Sweet Banana Pepper has been my most prolific pepper the entire summer. I've eaten them raw in salads, pickled them, cooked them and still fall behind. Some are large enough to be made into chili rellenos. [hollowed pepper stuffed with cheese, dipped in batter, then fried, and served with salsa verde]
I've harvested one golden bell pepper this summer. The four plants just wouldn't set fruit for most of the summer. Now, they're trying to give me something. I use large, square bells for stuffed peppers. [rice and ground beef stuffed into and hollow pepper, topped with Parmesan cheese, and cooked in pasta sauce]
These little cherry peppers are so red that they stain my cutting board red. I usually seed them, then finely mince them as a cooking condiment. I've also pickled some.
From 5 Black Beauty eggplant plants, I harvested maybe 9 medium fruits. The first wave went into a large tray of Moussakas (Greek eggplant, potato and cheese casserole), and the later ones were diced into stew. While the Moussakas wins hands down, it is a huge and tedious project to prep. But it lasted for almost a week.
Ever-bearing brambles (blackberries or raspberries) don't really bear fruit continuously. There is an early crop on last year's canes, then a hiatus, and finally a late crop on this year's canes. The non-ever-bearing kinds produce only the early crop. Unfortunately, Japanese beetles damaged the blossoms of the early crop, so my yield was scant. Now that those pests are gone for the year, the late crop is abundant. I often munch a few directly from the canes, while I'm out in the garden. It's also hard to beat a handful of fat blackberries dumped onto a bowl of ice cream.
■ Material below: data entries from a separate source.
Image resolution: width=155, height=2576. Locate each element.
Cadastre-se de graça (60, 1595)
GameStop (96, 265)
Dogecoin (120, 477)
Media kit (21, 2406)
My corncob pipe plants are sort of food. I contemplated purchasing a hand-crank corn grinder to make cornmeal from my 5 varieties of dent corn. Although most of the ears are still drying on the stalks, the ear count is disappointingly low. Of 60 corn plants, there are probably only about 30 ears. And many of the ears on these tallest of corn plants are not all that large. It's hard to justify spending over a dollar per ear for a grinder. And I'm not planning to grow corn next year. [I still have to consider just having a corn grinder for bad times.]